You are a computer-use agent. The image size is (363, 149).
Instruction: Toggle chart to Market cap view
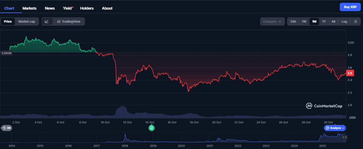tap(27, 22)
* * *
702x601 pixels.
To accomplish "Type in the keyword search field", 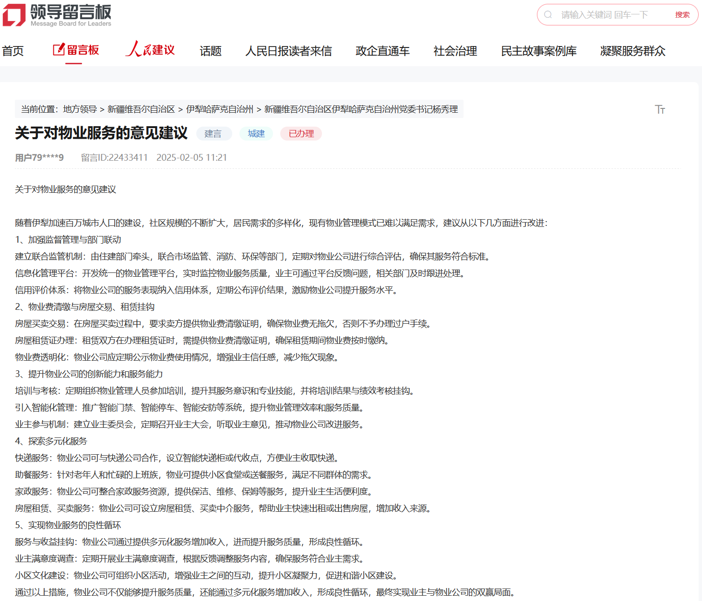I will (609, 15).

-- 待解决问题 --
请把从含“You are a computer-use”的那一行到含“tap(27, 22)”的那一行（首尾两行都算在内）的记录转写为两列CSV，列名依次为“输入”和“输出”，每条记录占一行，文本和答案各放进一个带引号的字段，换行一律改为空格。结果中不要带图片。

-- 完整输出 --
输入,输出
"You are a computer-use agent. The image size is (363, 149). Instruction: Toggle chart to Market cap view","tap(27, 22)"